DATASET section start
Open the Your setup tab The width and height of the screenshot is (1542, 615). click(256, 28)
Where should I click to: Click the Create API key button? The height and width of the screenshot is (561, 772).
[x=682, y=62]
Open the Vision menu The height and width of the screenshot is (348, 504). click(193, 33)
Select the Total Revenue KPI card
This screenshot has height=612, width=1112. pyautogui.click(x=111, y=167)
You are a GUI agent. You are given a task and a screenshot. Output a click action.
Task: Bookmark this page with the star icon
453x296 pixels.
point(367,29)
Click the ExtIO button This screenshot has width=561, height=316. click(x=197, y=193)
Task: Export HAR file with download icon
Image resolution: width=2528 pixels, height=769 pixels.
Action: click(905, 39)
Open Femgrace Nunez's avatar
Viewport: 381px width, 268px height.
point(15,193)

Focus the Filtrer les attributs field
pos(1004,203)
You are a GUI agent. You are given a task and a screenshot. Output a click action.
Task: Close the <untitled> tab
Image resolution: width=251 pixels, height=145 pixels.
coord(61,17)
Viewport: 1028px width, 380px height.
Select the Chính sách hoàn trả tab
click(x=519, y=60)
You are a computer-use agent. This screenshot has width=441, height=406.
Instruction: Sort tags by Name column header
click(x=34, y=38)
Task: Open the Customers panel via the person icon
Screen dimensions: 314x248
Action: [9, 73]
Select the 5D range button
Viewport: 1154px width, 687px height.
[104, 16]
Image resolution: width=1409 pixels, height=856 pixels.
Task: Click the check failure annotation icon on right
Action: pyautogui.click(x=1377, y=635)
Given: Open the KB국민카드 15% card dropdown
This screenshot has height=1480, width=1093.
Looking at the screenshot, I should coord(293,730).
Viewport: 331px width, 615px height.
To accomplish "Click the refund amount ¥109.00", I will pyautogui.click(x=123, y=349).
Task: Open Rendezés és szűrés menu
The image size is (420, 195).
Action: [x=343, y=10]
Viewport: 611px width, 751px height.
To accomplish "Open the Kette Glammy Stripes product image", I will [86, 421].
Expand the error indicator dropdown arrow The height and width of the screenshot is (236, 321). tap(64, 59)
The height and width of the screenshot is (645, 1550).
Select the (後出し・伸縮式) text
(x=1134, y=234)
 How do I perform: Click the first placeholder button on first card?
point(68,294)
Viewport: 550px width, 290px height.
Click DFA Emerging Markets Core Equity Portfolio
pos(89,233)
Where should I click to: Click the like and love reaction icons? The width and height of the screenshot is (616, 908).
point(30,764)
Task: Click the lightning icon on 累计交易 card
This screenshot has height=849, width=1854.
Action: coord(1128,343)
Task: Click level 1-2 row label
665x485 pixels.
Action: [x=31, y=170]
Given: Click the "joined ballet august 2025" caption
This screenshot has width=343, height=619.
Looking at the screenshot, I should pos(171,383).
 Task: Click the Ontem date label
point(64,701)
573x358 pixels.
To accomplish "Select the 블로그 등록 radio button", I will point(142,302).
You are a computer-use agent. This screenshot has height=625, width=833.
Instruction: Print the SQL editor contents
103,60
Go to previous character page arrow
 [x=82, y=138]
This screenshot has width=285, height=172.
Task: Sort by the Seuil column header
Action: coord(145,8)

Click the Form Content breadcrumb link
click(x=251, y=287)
DATASET section end
■ **WHAT YOU WILL DO**
Copy each entry exactly, with nothing added or dropped.

■ **TASK RESULT**
Open the Your setup tab The width and height of the screenshot is (1542, 615). click(256, 28)
Where should I click to: Click the Create API key button? The height and width of the screenshot is (561, 772).
[x=682, y=62]
Open the Vision menu The height and width of the screenshot is (348, 504). click(193, 33)
Select the Total Revenue KPI card
This screenshot has height=612, width=1112. pyautogui.click(x=111, y=167)
You are a GUI agent. You are given a task and a screenshot. Output a click action.
Task: Bookmark this page with the star icon
453x296 pixels.
point(367,29)
Click the ExtIO button This screenshot has width=561, height=316. click(x=197, y=193)
Task: Export HAR file with download icon
Image resolution: width=2528 pixels, height=769 pixels.
Action: click(905, 39)
Open Femgrace Nunez's avatar
Viewport: 381px width, 268px height.
point(15,193)

Focus the Filtrer les attributs field
pos(1004,203)
You are a GUI agent. You are given a task and a screenshot. Output a click action.
Task: Close the <untitled> tab
Image resolution: width=251 pixels, height=145 pixels.
coord(61,17)
Viewport: 1028px width, 380px height.
Select the Chính sách hoàn trả tab
click(x=519, y=60)
You are a computer-use agent. This screenshot has width=441, height=406.
Instruction: Sort tags by Name column header
click(x=34, y=38)
Task: Open the Customers panel via the person icon
Screen dimensions: 314x248
Action: [9, 73]
Select the 5D range button
Viewport: 1154px width, 687px height.
[104, 16]
Image resolution: width=1409 pixels, height=856 pixels.
Task: Click the check failure annotation icon on right
Action: pyautogui.click(x=1377, y=635)
Given: Open the KB국민카드 15% card dropdown
This screenshot has height=1480, width=1093.
Looking at the screenshot, I should coord(293,730).
Viewport: 331px width, 615px height.
To accomplish "Click the refund amount ¥109.00", I will pyautogui.click(x=123, y=349).
Task: Open Rendezés és szűrés menu
The image size is (420, 195).
Action: [x=343, y=10]
Viewport: 611px width, 751px height.
To accomplish "Open the Kette Glammy Stripes product image", I will [86, 421].
Expand the error indicator dropdown arrow The height and width of the screenshot is (236, 321). tap(64, 59)
The height and width of the screenshot is (645, 1550).
Select the (後出し・伸縮式) text
(x=1134, y=234)
 How do I perform: Click the first placeholder button on first card?
point(68,294)
Viewport: 550px width, 290px height.
Click DFA Emerging Markets Core Equity Portfolio
pos(89,233)
Where should I click to: Click the like and love reaction icons? The width and height of the screenshot is (616, 908).
point(30,764)
Task: Click the lightning icon on 累计交易 card
This screenshot has height=849, width=1854.
Action: coord(1128,343)
Task: Click level 1-2 row label
665x485 pixels.
Action: [x=31, y=170]
Given: Click the "joined ballet august 2025" caption
This screenshot has width=343, height=619.
Looking at the screenshot, I should pos(171,383).
 Task: Click the Ontem date label
point(64,701)
573x358 pixels.
To accomplish "Select the 블로그 등록 radio button", I will point(142,302).
You are a computer-use agent. This screenshot has height=625, width=833.
Instruction: Print the SQL editor contents
103,60
Go to previous character page arrow
 [x=82, y=138]
This screenshot has width=285, height=172.
Task: Sort by the Seuil column header
Action: coord(145,8)

Click the Form Content breadcrumb link
click(x=251, y=287)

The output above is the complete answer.